# Excerpt provided
.....

Some directors make romcoms. Luv Ranjan makes romcons. His breakout movie Pyaar Ka Punchnama (2011) and its 2015 sequel featured young men who were subjected to the emotional cruelties that only women are seemingly capable of. Manipulated and pushed to the limit by feminine wiles, the men in both the films concluded that mankind was an altogether better category than humankind. Women are suitable only as mothers and extended family members. If only nature could figure out a way for men to be born without having to deal with women, the world would be a better place.

Of the two male leads in Sonu Ke Titu Ki Sweety, only Sonu seems to have absorbed the emasculation warning present in Ranjan’s films. In a meta-touch, Sonu is played by Kartik Aaryan, the flag-bearer of meninism in the Pyaar Ka Punchnama movies. Sonu is a confirmed bachelor who has been protecting his childhood friend Titu (Sunny Singh) from shallow romance his entire life. After Titu’s latest heartbreak, which follows his attempt to browse through his girlfriend’s Tinder account, he is believed to have been cured, but then he ruins everything by agreeing to an arranged marriage with Sweety.

.....

# Activities
**A)** The review of Sonu Ke Titu Ki Sweety calls the casting of Sonu a "meta-touch." Explain why, using what the review says.
**B)** Translate this sentence from the review of Sonu Ke Titu Ki Sweety into French: "Sonu is a confirmed bachelor who has been protecting his childhood friend Titu (Sunny Singh) from shallow romance his entire life."
**C)** Carry on the review of Sonu Ke Titu Ki Sweety from its last sentence.

# Information supplied

.....

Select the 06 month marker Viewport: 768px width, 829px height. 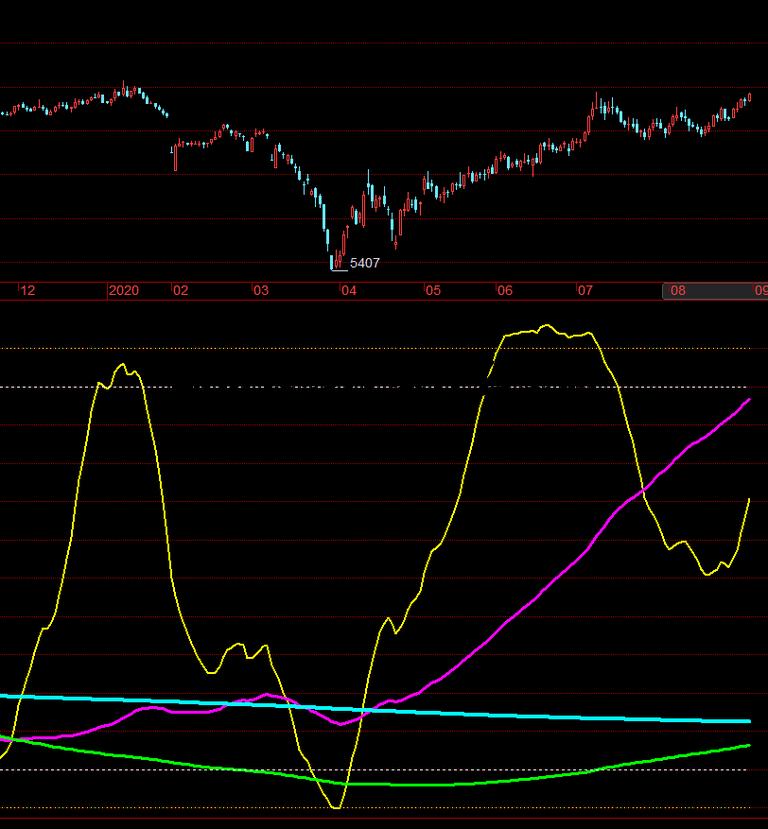(x=504, y=291)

.....

# Responses
**A)** Sonu is played by Kartik Aaryan, who was the flag-bearer of meninism in Luv Ranjan's Pyaar Ka Punchnama movies. Sonu is also the one lead who seems to have absorbed the emasculation warning in Ranjan's films, so the actor brings that earlier role with him.

**B)** Sonu est un célibataire endurci qui protège depuis toujours son ami d'enfance Titu (Sunny Singh) des romances superficielles.

**C)**
Since Sweety is played by Nushrat Bharucha, who was ball-buster extraordinaire in Ranjan’s romcons, it follows that she is too good to be true. Sweety works at a non-profit for children, looks out for Titu’s waistline and his every need, and appears to be the ideal catch. Nobody shares Sonu’s belief that Sweety is a virago in disguise, which he concludes based on his instincts. In this latest trench report of the battle of the sexes, it is best friend versus the bride-to-be – a twist on the age-old love triangle and the other ancient war between women and their daughters-in-law, with every bit of the pettiness, bitterness and nastiness.

The three-hander is dominated by Kartik Aaryan, who refines a character that he has played in Ranjan’s movies in the past. Aaryan is the clear hero of this cautionary tale about the threats posed by women to male friendship, and he does a good job of taking viewers along his toxic journey. The disposable soft-focus songs and foreign locations cannot gild the coarseness of Ranjan’s view of modern romance. Sonu’s cynicism about marriage and family values is a welcome antidote to the syrupiness of the conventional Bollywood romance, but it is telling, and typical, that the poison is administered by a woman.